To say I didn’t have much exposure to the news during our Paris trip is an understatement. We had only sporadic internet access, only the International Herald Tribune and Guardian for newspapers, and but three English cable channels- CNN International, Sky News, and BBC World. The latter two, unfortunately, seemed concerned exclusively with that missing girl in Portugal, showing that the other side of the Atlantic is just as concerned with superficial missing-white-girl stories as we are here.
Anyway, some scattered thoughts on a few things that have happened in the last ten days or so.
– I see Paul Wolfowitz won the resignation sweepstakes. Ehud Olmert, Alberto Gonzales, and Charlie Manuel all kept their jobs, somehow, in the meantime.
– So no more Rosie O’Donnell on “The View,” huh? Good thing she’s still on Fox News more than the president.
– No, I was not on the TB guy’s flight from France. He came back at least a week before I did. But thanks so much for the concern, everyone.
– Matthew Yglesias’ takedown of Bob Shrum’s new book– great stuff. Why in the world would anyone read a book by Shrum with any title other than “How to Lose an Election”?
– “The Sopranos”- harrowing episode. Although I thought I’d have two to watch when I got back. Like I said- it’s all gloom and doom, and I love it. And “Entourage” was priceless too- much like the Ari-between-two-shuls bit, I’m surprised it took them this long to give us “Yair Marx,” the billionaire investor who may work for the Mossad, Hezbollah, or both.
– I’m sure this benefit, for a Cincinnati-area AIDS charity, is going to be a wonderful event, and it’s for a great cause. But why in the world would they give it this name?
– David Brooks’ column on the rise of the “quasi-religious” was the smartest thing I’ve seen written about religion in quite some time, as the term really does apply to myself and most of the people I know. We’re a force, I tell you!
– I’m less concerned about Lindsay Lohan’s alcoholism, drug addiction, car accidents, or loss of her acting talent than I am with the fact that she’s slowly, over the last four years, turned orange.
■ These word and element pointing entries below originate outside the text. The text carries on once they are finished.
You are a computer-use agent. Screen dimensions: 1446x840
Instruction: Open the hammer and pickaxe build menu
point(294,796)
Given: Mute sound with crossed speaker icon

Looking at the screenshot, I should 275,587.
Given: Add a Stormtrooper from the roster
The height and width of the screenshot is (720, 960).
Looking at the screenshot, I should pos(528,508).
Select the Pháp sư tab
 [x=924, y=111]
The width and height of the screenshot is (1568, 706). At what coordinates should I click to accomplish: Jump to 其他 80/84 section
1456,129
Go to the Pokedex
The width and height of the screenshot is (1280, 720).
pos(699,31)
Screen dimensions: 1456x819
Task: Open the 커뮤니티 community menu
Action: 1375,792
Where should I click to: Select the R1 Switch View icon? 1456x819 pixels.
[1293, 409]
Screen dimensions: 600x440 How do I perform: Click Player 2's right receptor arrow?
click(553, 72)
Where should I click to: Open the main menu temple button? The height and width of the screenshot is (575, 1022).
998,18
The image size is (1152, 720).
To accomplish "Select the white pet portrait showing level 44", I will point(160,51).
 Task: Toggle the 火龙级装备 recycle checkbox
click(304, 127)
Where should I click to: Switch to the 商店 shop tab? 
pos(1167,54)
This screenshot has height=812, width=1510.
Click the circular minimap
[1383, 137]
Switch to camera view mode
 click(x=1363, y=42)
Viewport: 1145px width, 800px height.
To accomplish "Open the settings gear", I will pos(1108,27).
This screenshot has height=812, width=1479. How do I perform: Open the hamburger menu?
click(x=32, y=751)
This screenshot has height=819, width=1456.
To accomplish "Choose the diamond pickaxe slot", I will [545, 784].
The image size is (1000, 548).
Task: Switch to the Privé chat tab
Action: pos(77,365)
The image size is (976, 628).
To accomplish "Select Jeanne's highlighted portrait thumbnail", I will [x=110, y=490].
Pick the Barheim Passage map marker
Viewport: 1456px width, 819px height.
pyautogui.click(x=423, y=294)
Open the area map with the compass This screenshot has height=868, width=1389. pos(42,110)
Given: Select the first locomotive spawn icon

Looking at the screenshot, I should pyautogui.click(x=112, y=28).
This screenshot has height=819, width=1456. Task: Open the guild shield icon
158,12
She must go to the same tanning salon as Hulk Hogan.
– I’m very sad that Bat-girl, one of the very best, is giving up her Twins blog. It says a lot, though, that many of the players were fans of it.
– The NBA lottery was won by… Portland and Seattle? Huh? The league must LOVE that, almost as much as Bill Simmons. Though I praise Bill not only for avoiding suicide, but for knocking Glen Taylor and Kevin McHale as “the NBA’s version of Bush/Rumsfield.” That’s ridiculous. At least Bush and Rumsfeld won one war. The Wolves continued their unblemished record of never, a single time, moving up in the lottery.
– Why wasn’t I invited to this party?
– Jeff Buckley died ten years ago today. Absolutely shocking. If you don’t own the “Grace” album, get on iTunes and buy it right now. Seriously.
– And finally, my favorite story of the entire week. It involved a riot in a gay pride parade in Moscow, with a surprise guest:
Religious orthodox protesters and skinheads hurled eggs and stones – injuring Mr Tatchell in the eye. They also attacked Richard Fairbrass, the gay singer from the pop group Right Said Fred.
The items of note from that, in order from how little they surprise me to how much they do:
1. The frontman of Right Said Fred (of “I’m Too Sexy” fame) is gay.
2. He’s hanging out in Moscow.
3. Much like “Hootie,” “Milli,” and “Vanilli,” “Right Said Fred” is an actual group, and not a solo artist whose first name is “Fred.”
4. The singer from Right Said Fred is enough of a figure of consequence in the gay community that he’s a main attraction at a gay pride parade in a major world capital. I guess Elton John, Rufus Wainwright, Scissor Sisters, and Clay Aiken all said no.